In a recent edition of Health Service Journal (HSJ), the former CEO of the NHS Confederation, Mike Farrar, described the Service as both ‘a large rational organisation and a small village.’
The context of the comment was the need to change behaviours in order to bring about a concept known as ‘enhanced recovery.’
Enhanced recovery is another of those health service Holy Grails – this one is about a package of measures, including ‘optimal nutrition’, to reduce length of hospital stay, return the patient more rapidly to a normal life, and reduce costs. It may surprise some that enhanced recovery is not regarded as the norm (what we do, rather than what we aspire to do), but that is another matter.
What interests me here is the idea that organisations are like small villages. We deny this reality at our peril.
The paragraph I have highlighted went on to explain: ‘To change behaviour it would be necessary to operate in the irrational – emotional – space.’
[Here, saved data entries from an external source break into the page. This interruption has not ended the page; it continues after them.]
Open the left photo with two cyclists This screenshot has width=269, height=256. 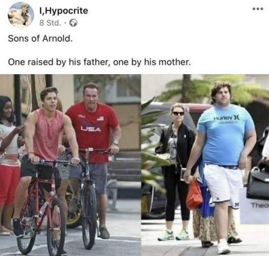click(70, 165)
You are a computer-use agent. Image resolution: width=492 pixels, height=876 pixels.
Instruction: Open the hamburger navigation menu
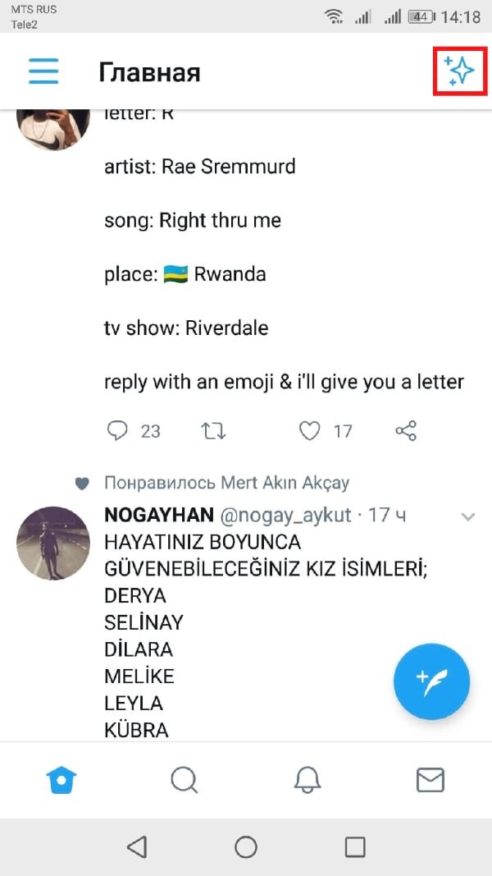pyautogui.click(x=43, y=71)
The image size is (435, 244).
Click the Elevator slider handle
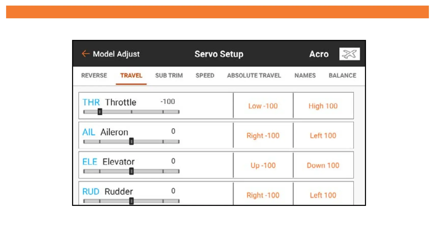131,171
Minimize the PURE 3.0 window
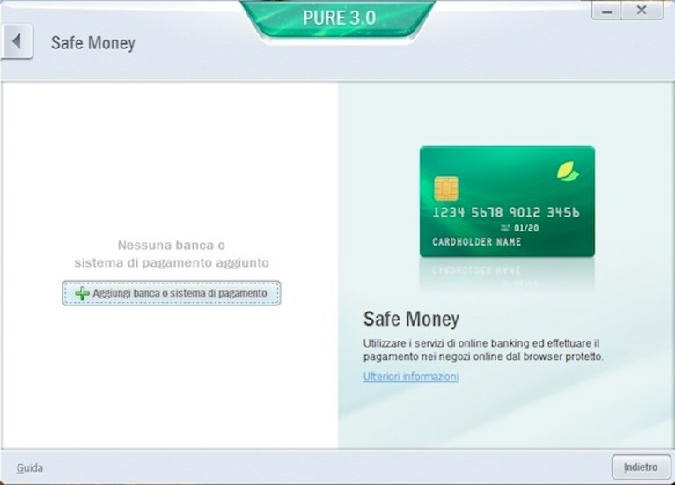Image resolution: width=675 pixels, height=485 pixels. pyautogui.click(x=606, y=11)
Of course it is! But how sad that this even needs to be stated! In the NHS we have created a rationalist model of reality, one that sees data and not people. We have created a bureaucracy to measure and monitor, to police and plan, to cajole and control and have long since lost sight of why. Bureaucracy is now an end in itself rather than the means to an end.
Nurses now need degrees, but now need to be taught how to care too.
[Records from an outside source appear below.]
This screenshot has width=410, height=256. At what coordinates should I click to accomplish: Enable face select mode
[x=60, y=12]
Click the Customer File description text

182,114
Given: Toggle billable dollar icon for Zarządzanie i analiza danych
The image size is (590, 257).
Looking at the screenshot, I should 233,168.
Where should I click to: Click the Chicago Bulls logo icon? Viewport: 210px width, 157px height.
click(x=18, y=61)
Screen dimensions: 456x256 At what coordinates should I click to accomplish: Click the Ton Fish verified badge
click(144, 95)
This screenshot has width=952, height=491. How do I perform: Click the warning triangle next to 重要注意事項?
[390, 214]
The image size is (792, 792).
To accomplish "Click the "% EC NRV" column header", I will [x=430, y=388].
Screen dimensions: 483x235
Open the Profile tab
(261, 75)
My sister-in-law, a teacher, has a pupil who is a consummate carer. She volunteers several hours a week in an old people’s home. She loves it and is loved by staff and residents alike. But she will not get her Maths GCSE and will therefore never qualify to nurse the people she currently helps to look after. What does that say?
I am not arguing for a 100% touchy-feely health service, just a recognition that the system is about people. It is not a train set for politicians and mandarins to play The Fat Controller.
If improvement or ‘transformation’ in the NHS is to be achieved then this will only happen through people who are motivated and united in a common purpose, not through data or targets. These should be the slave to decision-making, not its master. People make the difference, for good or ill – and it’s understanding and motivating people that will deliver the outcomes the health service needs.